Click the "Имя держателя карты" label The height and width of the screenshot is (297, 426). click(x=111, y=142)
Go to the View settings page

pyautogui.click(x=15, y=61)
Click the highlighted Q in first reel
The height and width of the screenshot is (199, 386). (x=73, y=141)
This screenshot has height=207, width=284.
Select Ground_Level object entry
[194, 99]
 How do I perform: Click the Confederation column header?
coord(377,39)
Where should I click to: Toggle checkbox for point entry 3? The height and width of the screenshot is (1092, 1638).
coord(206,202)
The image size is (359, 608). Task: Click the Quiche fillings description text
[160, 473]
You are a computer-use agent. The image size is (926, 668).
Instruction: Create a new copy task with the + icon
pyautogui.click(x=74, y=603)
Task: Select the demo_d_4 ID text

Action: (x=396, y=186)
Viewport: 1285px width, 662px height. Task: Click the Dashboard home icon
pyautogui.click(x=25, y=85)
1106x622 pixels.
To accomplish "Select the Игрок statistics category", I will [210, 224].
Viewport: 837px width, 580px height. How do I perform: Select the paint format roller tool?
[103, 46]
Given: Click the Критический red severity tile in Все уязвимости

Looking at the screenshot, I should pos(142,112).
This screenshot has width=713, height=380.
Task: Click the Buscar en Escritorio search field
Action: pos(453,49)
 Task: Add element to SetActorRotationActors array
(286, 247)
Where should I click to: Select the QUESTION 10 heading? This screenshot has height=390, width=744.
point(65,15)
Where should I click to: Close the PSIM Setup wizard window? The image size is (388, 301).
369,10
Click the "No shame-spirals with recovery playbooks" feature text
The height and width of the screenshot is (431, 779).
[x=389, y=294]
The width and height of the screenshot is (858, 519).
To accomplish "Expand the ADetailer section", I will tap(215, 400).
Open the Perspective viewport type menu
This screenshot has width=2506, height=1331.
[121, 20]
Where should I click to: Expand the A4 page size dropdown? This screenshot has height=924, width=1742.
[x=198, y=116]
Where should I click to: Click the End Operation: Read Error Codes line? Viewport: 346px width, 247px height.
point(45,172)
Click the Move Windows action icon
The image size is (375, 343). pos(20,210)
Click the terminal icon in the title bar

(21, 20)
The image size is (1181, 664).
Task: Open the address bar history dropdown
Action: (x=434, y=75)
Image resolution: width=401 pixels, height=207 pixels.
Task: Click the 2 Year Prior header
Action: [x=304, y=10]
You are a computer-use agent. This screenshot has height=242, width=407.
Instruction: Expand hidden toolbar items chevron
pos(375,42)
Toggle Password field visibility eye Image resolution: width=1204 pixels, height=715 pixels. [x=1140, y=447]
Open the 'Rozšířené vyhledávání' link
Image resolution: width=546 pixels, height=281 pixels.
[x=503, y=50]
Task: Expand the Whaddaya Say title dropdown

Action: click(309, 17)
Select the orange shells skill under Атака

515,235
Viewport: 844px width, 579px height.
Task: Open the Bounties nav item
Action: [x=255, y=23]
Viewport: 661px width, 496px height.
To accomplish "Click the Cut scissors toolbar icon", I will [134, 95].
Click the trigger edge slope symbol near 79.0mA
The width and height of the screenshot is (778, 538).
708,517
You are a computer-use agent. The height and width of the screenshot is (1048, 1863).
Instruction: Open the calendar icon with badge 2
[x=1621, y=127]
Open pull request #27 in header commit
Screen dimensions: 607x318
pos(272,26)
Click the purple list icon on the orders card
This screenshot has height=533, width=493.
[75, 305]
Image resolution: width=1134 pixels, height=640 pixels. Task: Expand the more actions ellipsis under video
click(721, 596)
──────────────────────────────
Task details: From the items above, pull out each line containing the string "text" and reproduce those lines unchanged, in their original order.

Solved problem:
The image size is (359, 608). Task: Click the Quiche fillings description text
Task: Select the demo_d_4 ID text
Click the "No shame-spirals with recovery playbooks" feature text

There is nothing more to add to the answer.